Thanks, all, for your contributions.
-John

On Thu, Jul 11, 2019 at 1:50 PM Matthias J. Sax <matth...@confluent.io> wrote:
>
> Side remark:
>
> > Now that "flat transform" is a specific
> >> part of the API it seems okay to steer folks in that direction (to never
> >> use context.process in a transformer), but it should be called out
> >> explicitly in javadocs.  Currently Transformer (which is used for both
> >> transform() and flatTransform() ) doesn't really call out the ambiguity:
>
> Would you want to do a PR for address this?
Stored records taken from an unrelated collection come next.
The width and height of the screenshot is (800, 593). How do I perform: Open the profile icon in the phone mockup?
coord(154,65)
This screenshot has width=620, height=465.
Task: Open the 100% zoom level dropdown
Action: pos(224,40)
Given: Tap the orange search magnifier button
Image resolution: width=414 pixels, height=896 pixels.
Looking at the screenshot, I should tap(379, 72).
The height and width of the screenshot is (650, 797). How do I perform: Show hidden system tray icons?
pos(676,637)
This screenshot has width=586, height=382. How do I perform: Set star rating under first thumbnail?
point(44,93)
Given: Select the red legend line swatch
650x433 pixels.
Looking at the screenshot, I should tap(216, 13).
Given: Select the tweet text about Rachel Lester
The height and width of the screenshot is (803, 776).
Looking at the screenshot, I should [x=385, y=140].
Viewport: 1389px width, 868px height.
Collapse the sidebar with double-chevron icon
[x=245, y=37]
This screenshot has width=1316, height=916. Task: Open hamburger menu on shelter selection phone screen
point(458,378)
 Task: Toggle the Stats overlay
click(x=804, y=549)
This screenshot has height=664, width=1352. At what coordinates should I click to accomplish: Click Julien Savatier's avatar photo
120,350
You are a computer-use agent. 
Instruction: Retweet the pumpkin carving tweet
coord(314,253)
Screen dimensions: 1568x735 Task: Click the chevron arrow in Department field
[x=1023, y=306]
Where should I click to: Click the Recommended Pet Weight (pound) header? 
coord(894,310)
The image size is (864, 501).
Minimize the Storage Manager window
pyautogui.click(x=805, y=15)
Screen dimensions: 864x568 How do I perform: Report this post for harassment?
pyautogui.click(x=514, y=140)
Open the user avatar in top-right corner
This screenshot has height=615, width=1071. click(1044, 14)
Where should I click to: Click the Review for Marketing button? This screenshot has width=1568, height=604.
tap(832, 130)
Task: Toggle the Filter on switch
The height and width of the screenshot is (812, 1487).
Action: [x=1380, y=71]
We are always eager to
> improve the JavaDocs!
>
>
> -Matthias
>
> On 7/7/19 11:26 AM, Paul Whalen wrote:
> > First of all, +1 on the whole idea, my team has run into (admittedly minor,
> > but definitely annoying) issues because of the weaker typing.  We're heavy
> > users of the PAPI and have Processors that, while not hundreds of lines
> > long, are certainly quite hefty and call context.forward() in many places.
> >
> > After reading the KIP and discussion a few times, I've convinced myself
> > that any initial concerns I had aren't really concerns at all (state store
> > types, for one).  One thing I will mention:  changing *Transformer* to have
> > ProcessorContext<Void, Void> gave me pause, because I have code that does
> > context.forward in transformers.  Now that "flat transform" is a specific
> > part of the API it seems okay to steer folks in that direction (to never
> > use context.process in a transformer), but it should be called out
> > explicitly in javadocs.  Currently Transformer (which is used for both
> > transform() and flatTransform() ) doesn't really call out the ambiguity:
> > https://github.com/apache/kafka/blob/ca641b3e2e48c14ff308181c775775408f5f35f7/streams/src/main/java/org/apache/kafka/streams/kstream/Transformer.java#L75-L77,
> > and for migrating users (from before flatTransform) it could be confusing.
> >
> > Side note, I'd like to plug KIP-401 (there is a discussion thread and a
> > voting thread) which also relates to using the PAPI.  It seems like there
> > is some interest and it is in a votable state with the majority of
> > implementation complete.
> >
> > Paul
> >
> > On Fri, Jun 28, 2019 at 2:02 PM Bill Bejeck <bbej...@gmail.com> wrote:
> >
> >> Sorry for coming late to the party.
> >>
> >> As for the naming I'm in favor of RecordProcessor as well.
> >>
> >> I agree that we should not take on doing all of the package movements as
> >> part of this KIP, especially as John has pointed out, it will be an
> >> opportunity to discuss some clean-up on individual classes which I envision
> >> becoming another somewhat involved process.
> >>
> >> For the end goal, if possible, here's what I propose.
> >>
> >>    1. We keep the scope of the KIP the same, *but we only implement* *it in
> >>    phases*
> >>    2. Phase one could include what Guozhang had proposed earlier namely
> >>    1. > 1.a) modifying ProcessorContext only with the output types on
> >>       forward.
> >>       > 1.b) modifying Transformer signature to have generics of
> >>       ProcessorContext,
> >>       > and then lift the restricting of not using punctuate: if user did
> >>       not
> >>       > follow the enforced typing and just code without generics, they
> >>       will get
> >>       > warning at compile time and get run-time error if they forward
> >>       wrong-typed
> >>       > records, which I think would be acceptable.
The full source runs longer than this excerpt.